La indulgente sonrisa volvió al rostro de Biedermeyer.
– Pero si usted lo conoce, claro que sí. Ya se ha visto con él.
Fabel hizo un gesto de incomprensión.
– Usted conoce a mi hermano, Wilhelm Grimm, por el nombre de Gerhard Weiss.
– ¿Weiss? -Maria habló desde detrás de Fabel-. ¿Sostiene que el autor Gerhard Weiss cometió estos crímenes junto a usted?
– Para empezar, esto no son crímenes. Son actos creativos; no hay nada destructivo en ellos. Son la encarnación de verdades que se remontan a varias generaciones. Mi hermano y yo somos los compiladores de esas verdades. El no cometió nada conmigo. Él colaboró conmigo. Como hicimos hace casi doscientos años.

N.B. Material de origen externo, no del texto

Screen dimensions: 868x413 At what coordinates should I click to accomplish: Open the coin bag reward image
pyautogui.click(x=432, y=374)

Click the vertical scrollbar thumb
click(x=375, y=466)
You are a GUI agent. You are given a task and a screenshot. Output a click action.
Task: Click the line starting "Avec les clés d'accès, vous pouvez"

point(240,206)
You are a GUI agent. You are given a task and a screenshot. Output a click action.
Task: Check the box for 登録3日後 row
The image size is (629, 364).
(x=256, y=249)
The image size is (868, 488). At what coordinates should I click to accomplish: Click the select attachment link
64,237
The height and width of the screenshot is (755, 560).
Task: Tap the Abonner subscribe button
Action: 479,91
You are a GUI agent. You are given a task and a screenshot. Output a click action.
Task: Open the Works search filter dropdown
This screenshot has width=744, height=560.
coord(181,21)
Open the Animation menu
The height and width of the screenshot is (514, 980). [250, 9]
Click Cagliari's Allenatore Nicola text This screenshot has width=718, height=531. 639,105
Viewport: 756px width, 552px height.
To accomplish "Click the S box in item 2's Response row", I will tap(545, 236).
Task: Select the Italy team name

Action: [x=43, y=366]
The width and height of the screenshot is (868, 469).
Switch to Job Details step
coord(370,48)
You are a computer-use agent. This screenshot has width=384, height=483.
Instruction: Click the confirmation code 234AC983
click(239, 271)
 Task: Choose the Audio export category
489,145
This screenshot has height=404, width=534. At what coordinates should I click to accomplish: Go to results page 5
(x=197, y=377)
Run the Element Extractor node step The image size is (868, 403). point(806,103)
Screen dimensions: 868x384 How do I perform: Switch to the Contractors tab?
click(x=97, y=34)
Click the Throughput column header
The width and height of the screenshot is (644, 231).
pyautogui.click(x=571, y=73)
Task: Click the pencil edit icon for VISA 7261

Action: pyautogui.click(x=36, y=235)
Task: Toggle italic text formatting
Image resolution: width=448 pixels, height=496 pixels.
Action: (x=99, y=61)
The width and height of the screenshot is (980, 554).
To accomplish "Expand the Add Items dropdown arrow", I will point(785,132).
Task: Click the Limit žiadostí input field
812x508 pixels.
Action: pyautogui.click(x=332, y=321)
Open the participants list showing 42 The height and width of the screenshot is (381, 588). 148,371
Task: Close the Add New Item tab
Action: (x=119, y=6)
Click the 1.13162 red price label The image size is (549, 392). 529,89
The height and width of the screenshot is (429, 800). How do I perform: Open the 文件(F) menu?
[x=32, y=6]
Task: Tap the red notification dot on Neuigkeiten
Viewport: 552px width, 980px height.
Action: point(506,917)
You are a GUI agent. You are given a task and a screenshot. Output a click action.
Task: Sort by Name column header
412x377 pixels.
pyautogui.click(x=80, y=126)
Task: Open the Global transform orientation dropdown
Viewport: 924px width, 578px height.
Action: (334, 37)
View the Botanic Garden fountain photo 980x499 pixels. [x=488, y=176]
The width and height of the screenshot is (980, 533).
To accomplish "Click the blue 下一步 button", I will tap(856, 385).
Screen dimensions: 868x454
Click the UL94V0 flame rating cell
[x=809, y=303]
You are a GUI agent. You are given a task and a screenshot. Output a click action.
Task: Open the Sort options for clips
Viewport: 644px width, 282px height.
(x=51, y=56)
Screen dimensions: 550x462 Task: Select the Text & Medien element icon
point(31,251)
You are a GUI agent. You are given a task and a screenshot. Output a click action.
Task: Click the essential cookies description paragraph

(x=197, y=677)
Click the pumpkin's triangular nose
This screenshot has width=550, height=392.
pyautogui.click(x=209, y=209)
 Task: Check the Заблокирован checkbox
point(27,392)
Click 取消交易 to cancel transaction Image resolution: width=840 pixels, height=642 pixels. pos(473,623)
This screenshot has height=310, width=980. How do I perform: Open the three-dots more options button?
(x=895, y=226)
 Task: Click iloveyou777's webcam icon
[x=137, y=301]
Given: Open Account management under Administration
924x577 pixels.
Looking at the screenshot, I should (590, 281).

Fabel se inclinó hacia atrás en la silla y observó a Biedermeyer, ese rostro cordial y atravesado por una sonrisa que contrastaba con la amenaza implícita en su corpulencia. «Por eso usabas una careta -pensó Fabel-. Por eso ocultabas la cara.» Imaginó la terrorífica figura que debía de presentar Biedermeyer enmascarado; el agudo terror que sus víctimas debieron de experimentar antes de morir.
– Pero la verdad, Herr Biedermeyer, es que Gerhard Weiss no sabe nada de esto, ¿no es así? Además de la carta que usted le envió a su editorial, jamás hubo ningún contacto real y tangible entre ustedes.
Una vez más, Biedermeyer sonrió.
– No, usted no entiende, ¿verdad, Herr Kriminalhauptkommissar?
– Es posible. Necesito que me ayude a entender. Pero primero tengo que hacerle una pregunta importante. Tal vez la más importante que le haga hoy. ¿Dónde está el cuerpo de Paula Ehlers?
Biedermeyer se inclinó hacia delante, apoyando los codos sobre la mesa.
– Ya obtendrá la respuesta, Herr Fabel. Se lo prometo. Le diré dónde encontrar el cuerpo de Paula Ehlers. Y se lo diré hoy… Pero aún no. Primero le diré cómo la encontré y por qué la escogí. Y le ayudaré a entender la conexión especial que existe entre mi hermano Wilhelm, a quien usted conoce como Gerhard Weiss, y yo mismo. -Hizo una pausa-. ¿Puedo tomar agua?
Una vez más, Fabel hizo un gesto con la cabeza hacia uno de los agentes uniformados, quien llenó una taza de papel de la máquina expendedora de agua y lo puso delante de Biedermeyer. Éste se bebió toda el agua, y el sonido que hacía al tragar quedó amplificado en la habitación silenciosa.
– Yo entregué la tarta en la residencia de los Ehlers el día antes de su cumpleaños, dos días antes de que la cogiera. Su madre tenía prisa respecto de la tarta porque quería esconderla antes de que Paula volviera de la escuela. Yo estaba alejándome en la furgoneta cuando vi a Paula dar la vuelta a la esquina y dirigirse hacia su casa. Pensé: «¡Qué suerte! He entregado la tarta justo a tiempo; la chica ha estado muy cerca de descubrir la sorpresa». Fue en ese momento cuando Wilhelm me habló. Me dijo que tenía que coger a la niña y acabar con su vida.